Review: Belafonte Sensacional – Destroy

Lightning in a bottle. That’s it, the only way to describe the folly of capturing Belafonte Sensacional‘s impossibly energetic live show on tape. It could be a Bible truth if it weren’t for the fact that Destroy, their newest EP, manages to catch their fierce sounds.

‘Convocatoria al destroy’ and ‘Ponte al tiro’ are live staples that encompass the diverse influence of each band member, creating a wide palette that can only come from musicians who’ve never said no to a musical genre. The multiple distillation of their own personalities manages to melt beautifully in these two tracks, a exact account of their intensity.

Even on an easy going track like ‘Caramelos de Cemento’, there is an uneasy feeling. Like a knee trembling tic,  it keeps the audience on edge. Perhaps it’s a byproduct of Belafonte Sensacional‘s heavy sociopolitical commentary that flourishes in the well-though, dense lyrics they’re known to preach to their a fanbase of zealots and acolytes.

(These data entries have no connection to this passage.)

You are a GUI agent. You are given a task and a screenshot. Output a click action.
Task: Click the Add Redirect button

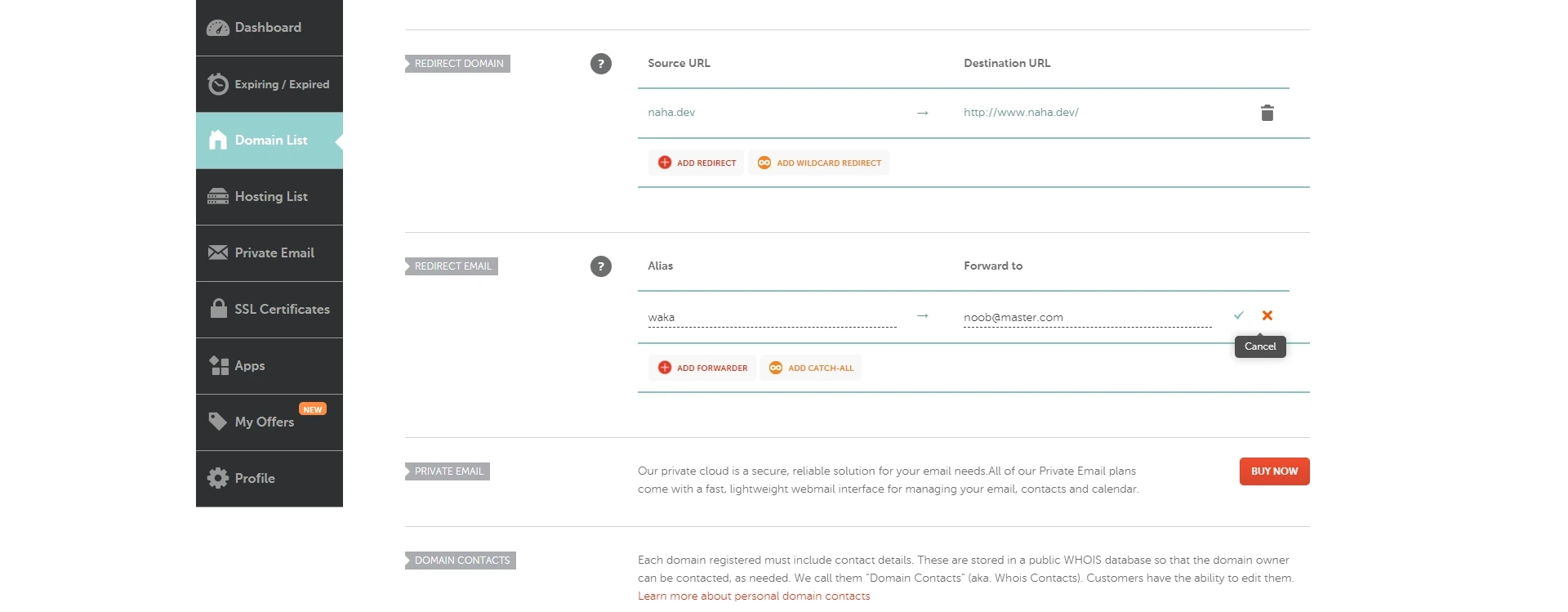697,163
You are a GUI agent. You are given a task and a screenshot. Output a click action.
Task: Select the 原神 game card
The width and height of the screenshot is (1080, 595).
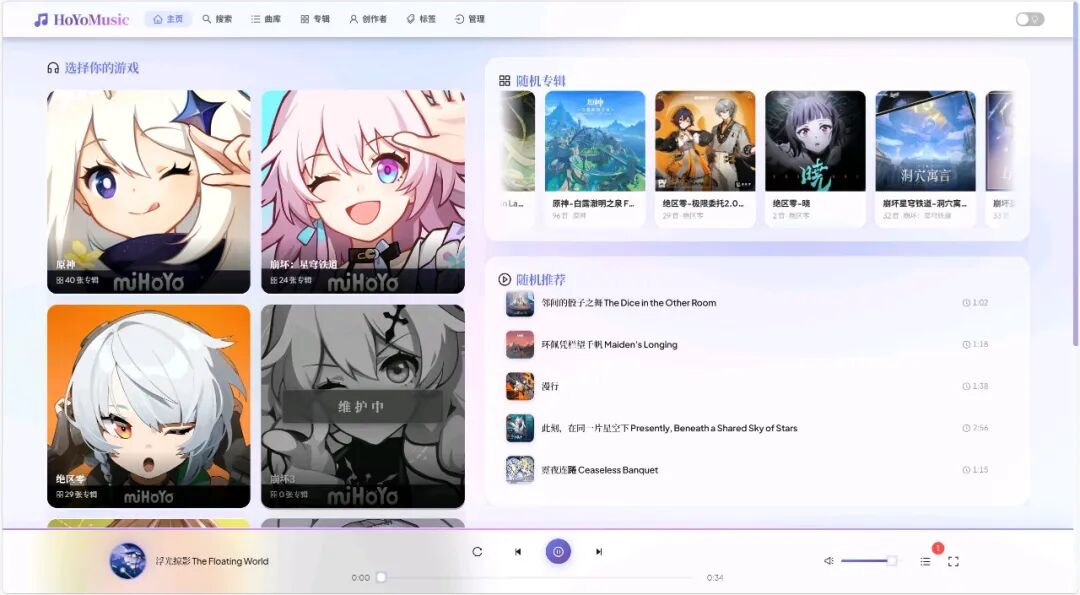(149, 192)

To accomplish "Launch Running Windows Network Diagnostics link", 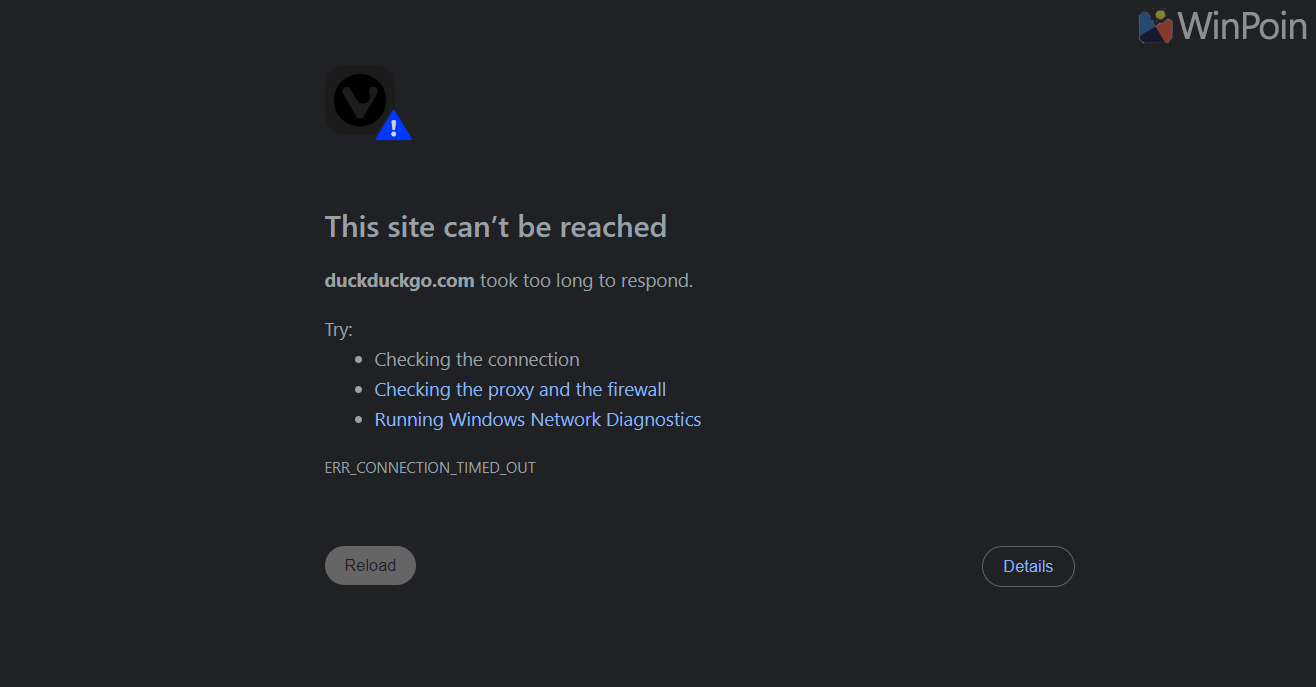I will pyautogui.click(x=537, y=420).
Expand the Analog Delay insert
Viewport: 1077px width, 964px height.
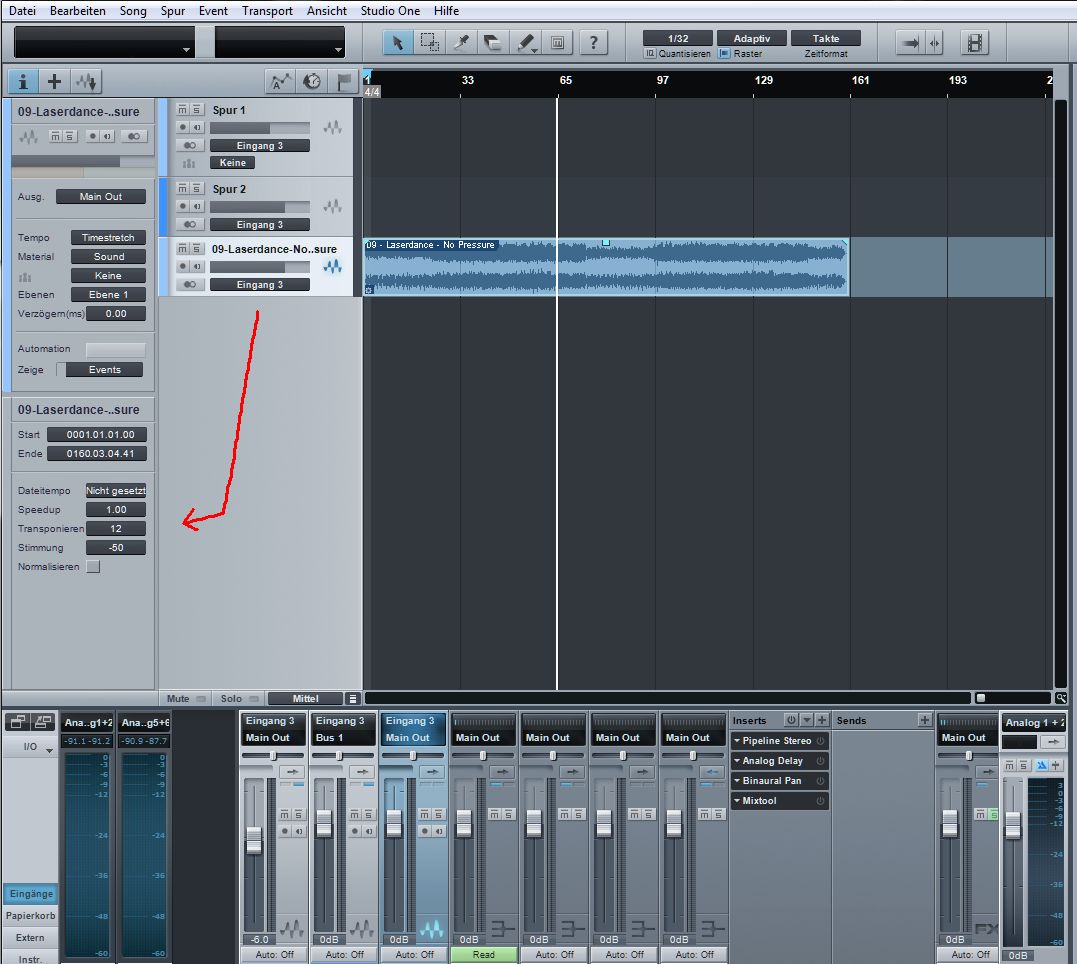click(x=737, y=760)
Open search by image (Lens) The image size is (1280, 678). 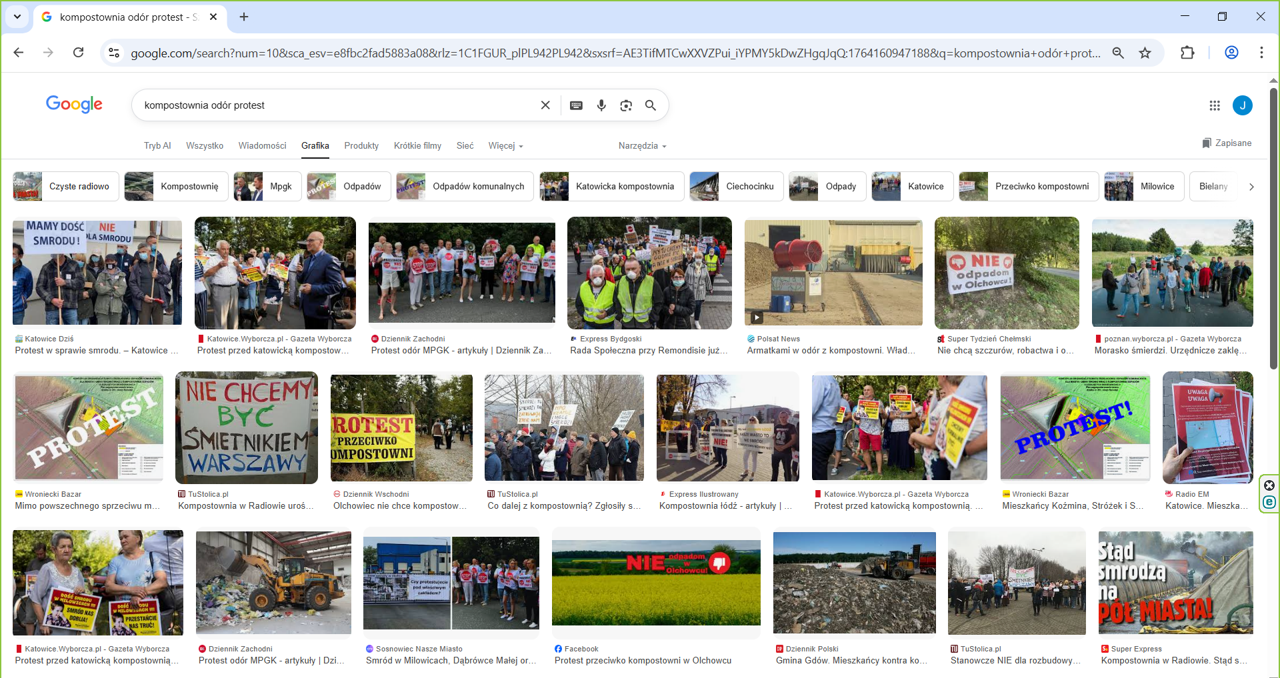coord(626,105)
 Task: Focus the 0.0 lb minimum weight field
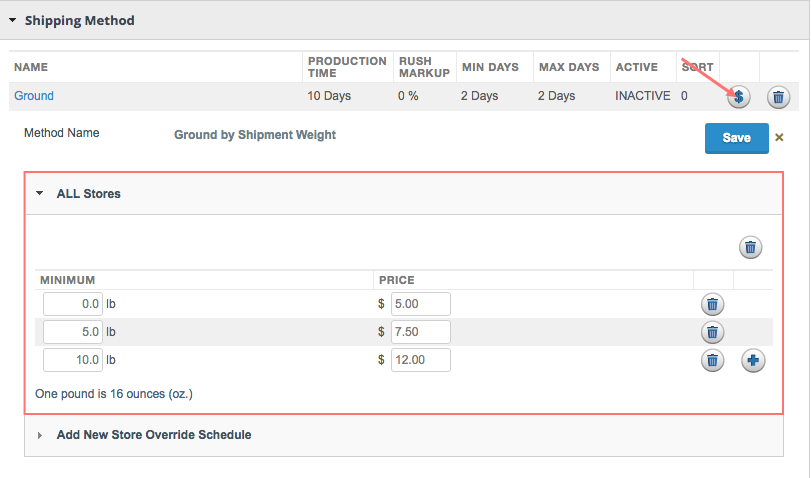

I’d hate to spout a cliché like “mature” in a review, but it’s something that has to be said. Maturity brings confidence to a band, and that always gives a freedom to experiment with sound, even to the point of re-inventing a loved hit. ‘Hay hormigas en el baño, John’ bathes in that creek of 80s Spanish Pop some will never let die. ‘Valedor’ gets re-invented as a hidden track after the bluesy Turkish delight that is ‘Mamadongo’, which skews pronunciation for a heartfelt tribute to our beloved “spanglish”. In fact, this version of ‘Valedor’ simply renders the one from Gazapo null. It’s not a technical knock out, it’s a one punch victory.

On their last album, Gazapo, Belafonte Sensacional were clearly on the right track. With Destroy, the cohesiveness of the band, cemented by a fiery live show, shows clearly, resonating until the unrestful wraiths of the past come out, chains left in their tombs, their bony decayed fingers clapping around to the peppy music and their knees rattling to the beat of a band that captures the madness of Mexico.